__TASK BRIEF__: Could you rewrite the rows from the line containing "Task: Zoom in on the map" through the line containing "pyautogui.click(x=104, y=114)", substituting "Command" for "Instruction" and changing nothing else? Omit the pictures from your answer.
···
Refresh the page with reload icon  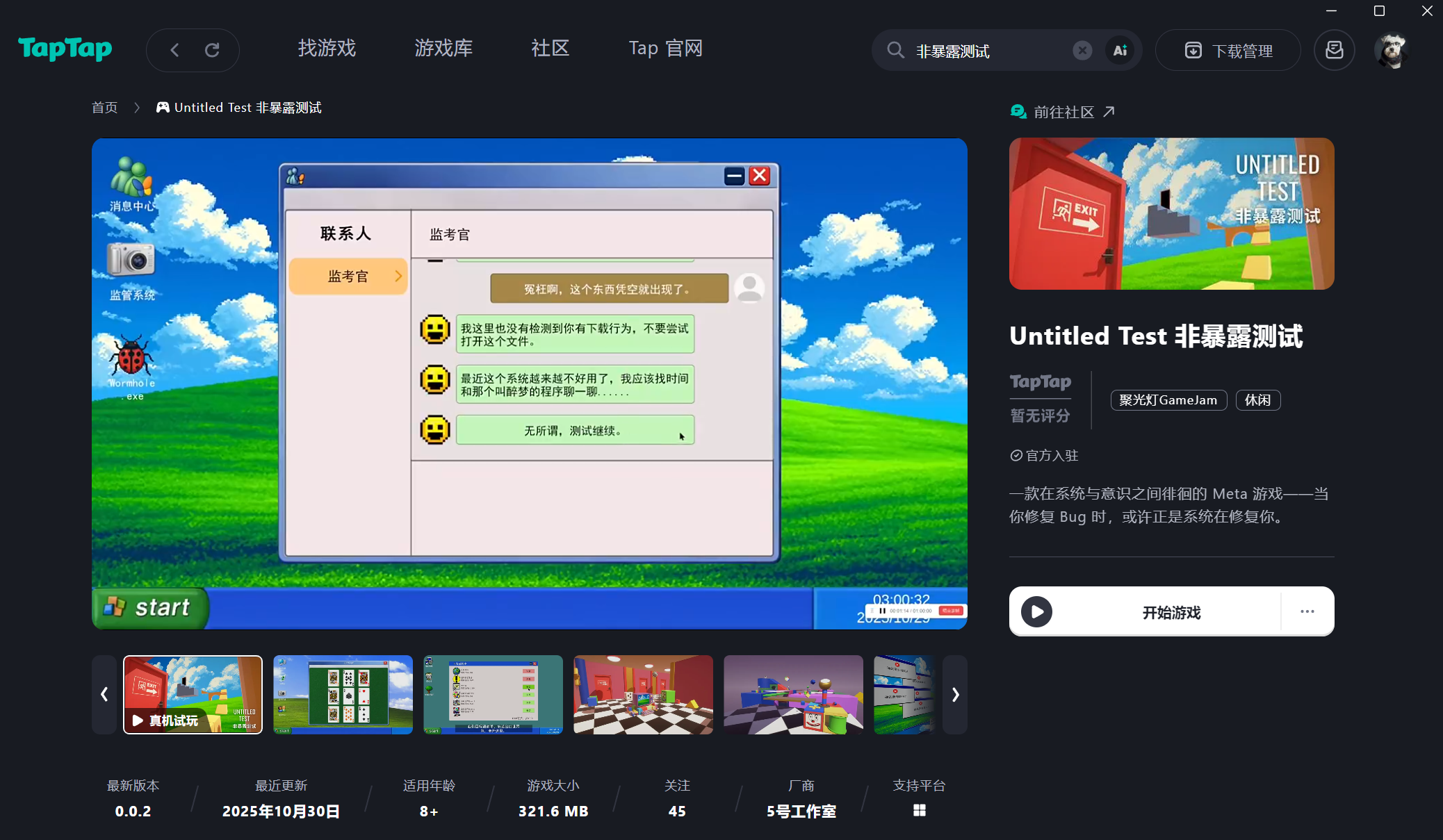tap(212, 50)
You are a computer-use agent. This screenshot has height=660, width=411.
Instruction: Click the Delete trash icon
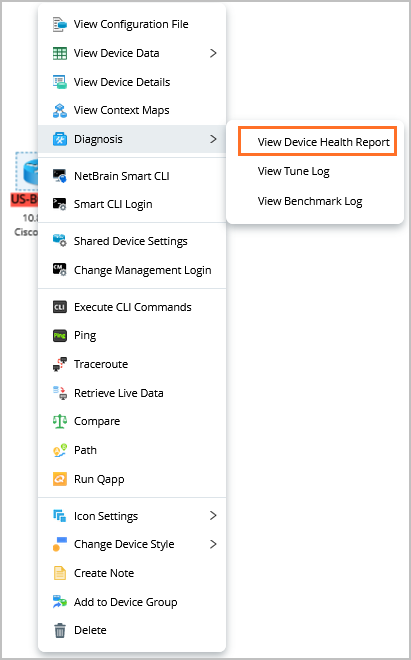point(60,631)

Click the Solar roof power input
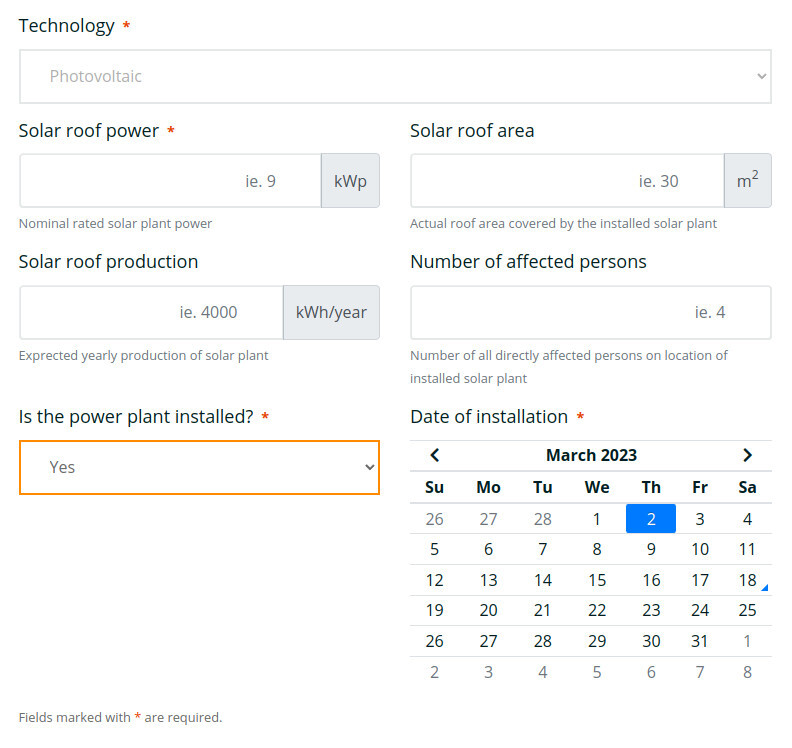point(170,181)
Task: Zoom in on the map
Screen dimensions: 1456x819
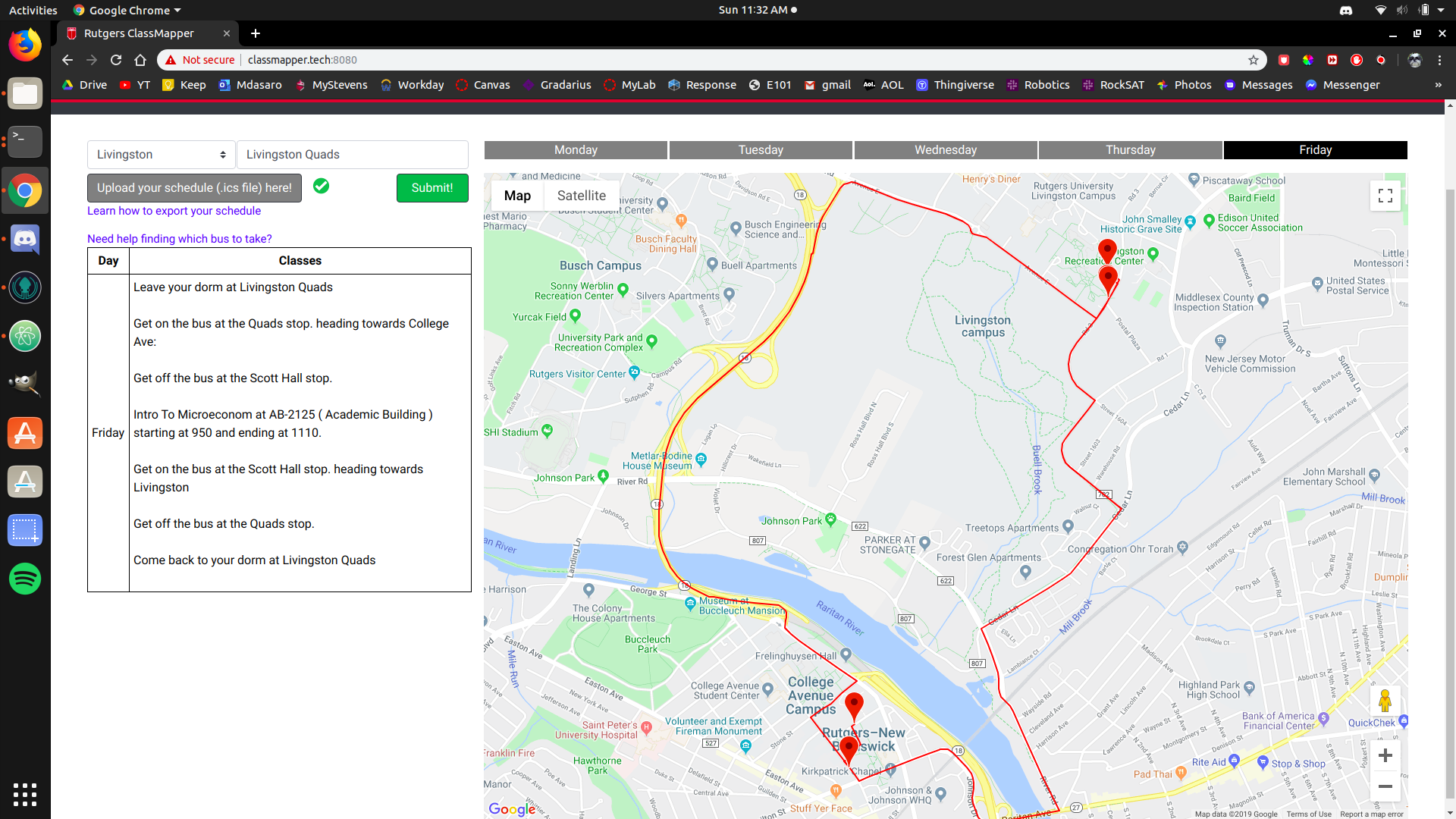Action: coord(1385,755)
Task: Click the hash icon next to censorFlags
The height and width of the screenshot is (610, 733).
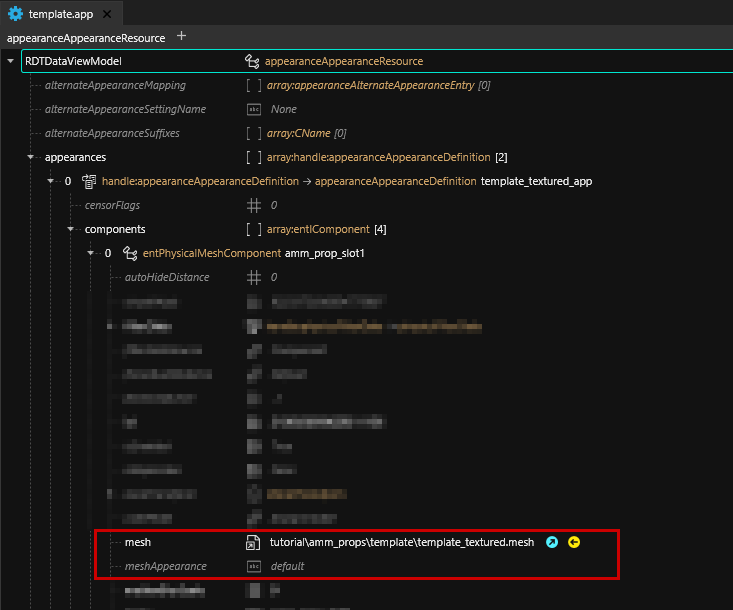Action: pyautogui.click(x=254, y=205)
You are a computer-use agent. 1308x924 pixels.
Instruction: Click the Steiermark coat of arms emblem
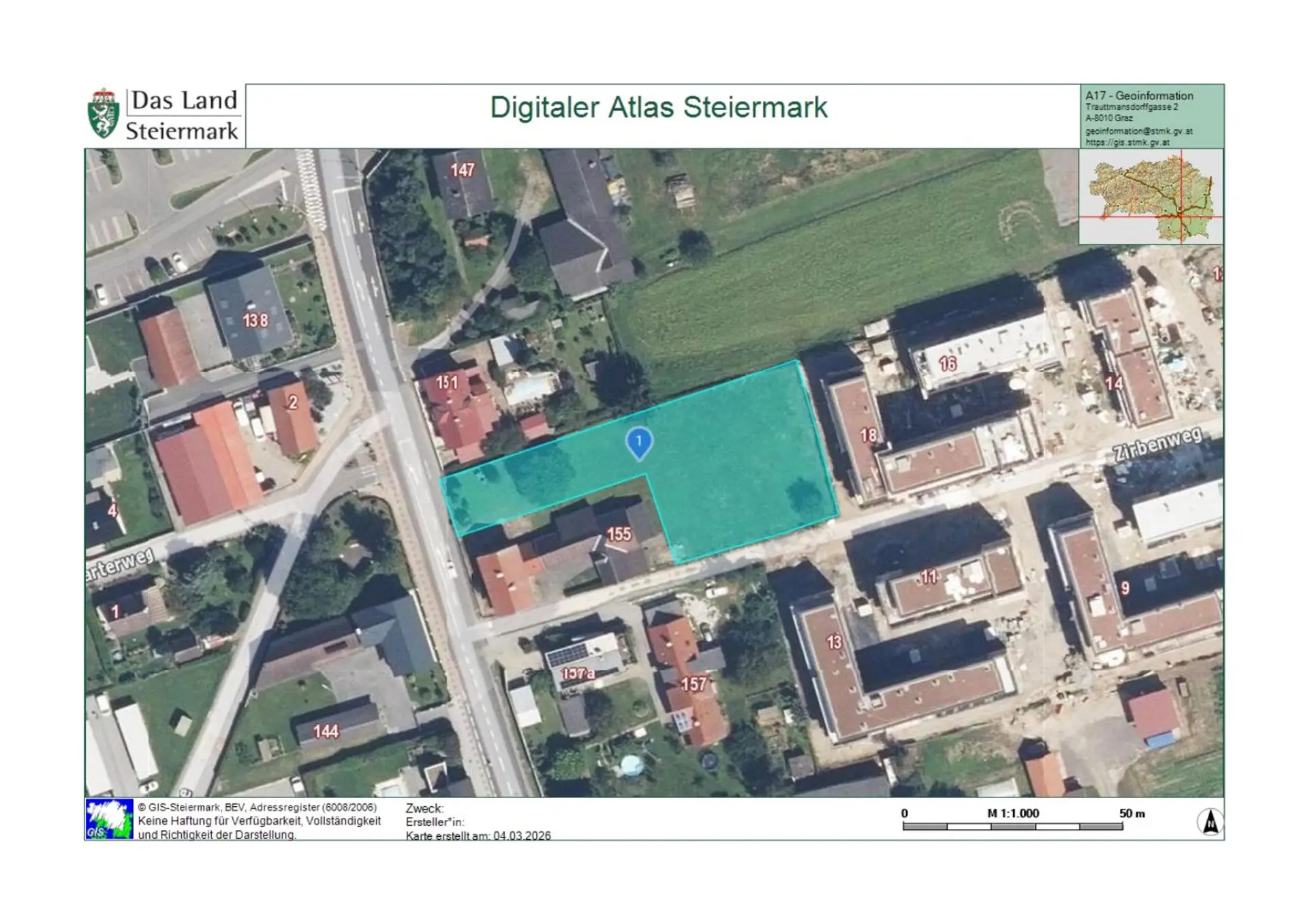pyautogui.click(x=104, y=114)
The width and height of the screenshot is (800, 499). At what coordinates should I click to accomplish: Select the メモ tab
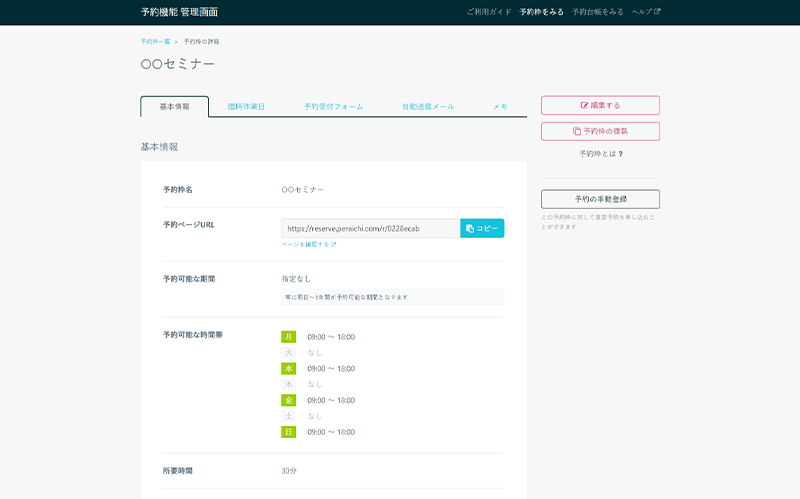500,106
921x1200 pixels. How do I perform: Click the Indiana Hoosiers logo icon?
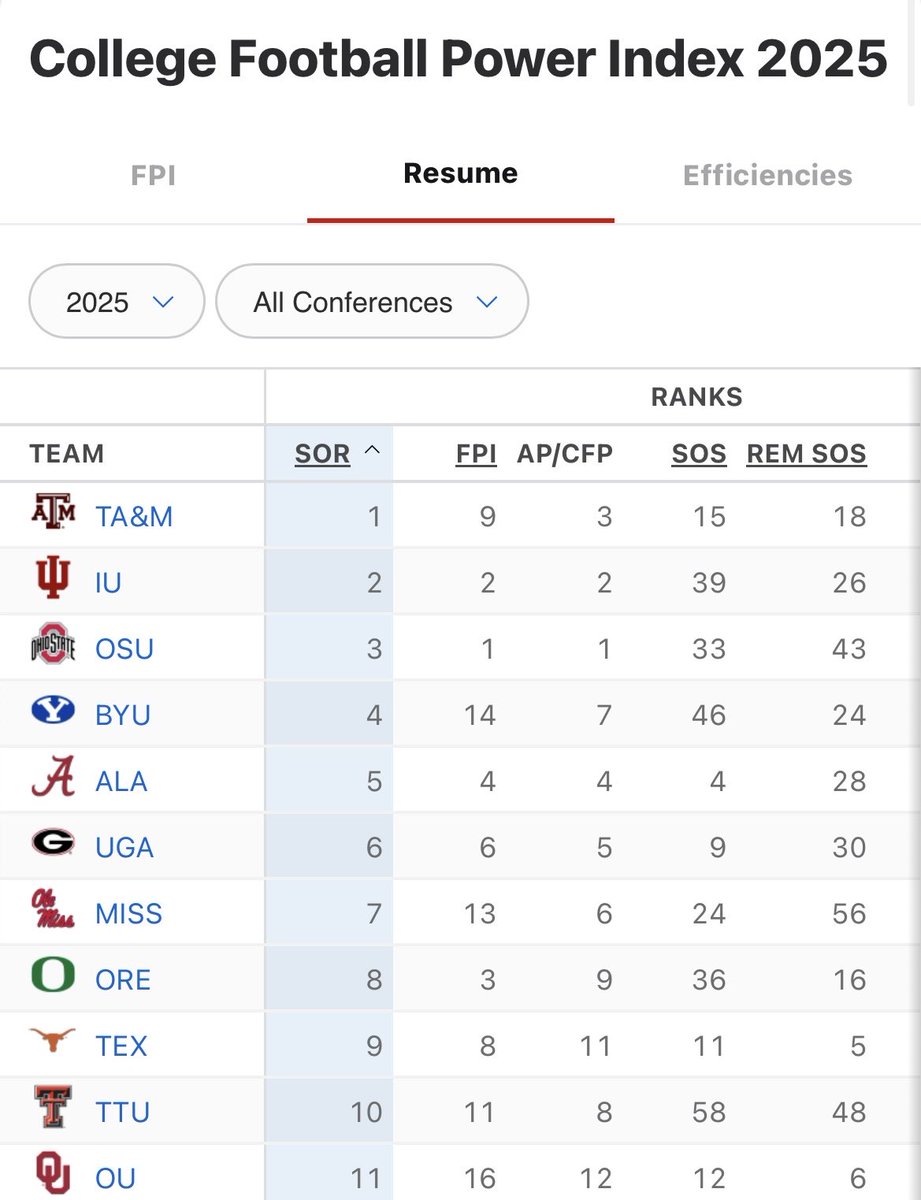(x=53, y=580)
···
__RESPONSE FOR THIS EXERCISE__:
Task: Zoom in on the map
Screen dimensions: 1456x819
Action: coord(1385,755)
Task: Click the hash icon next to censorFlags
The height and width of the screenshot is (610, 733).
Action: pyautogui.click(x=254, y=205)
You are a computer-use agent. 1308x924 pixels.
Command: Click the Steiermark coat of arms emblem
pyautogui.click(x=104, y=114)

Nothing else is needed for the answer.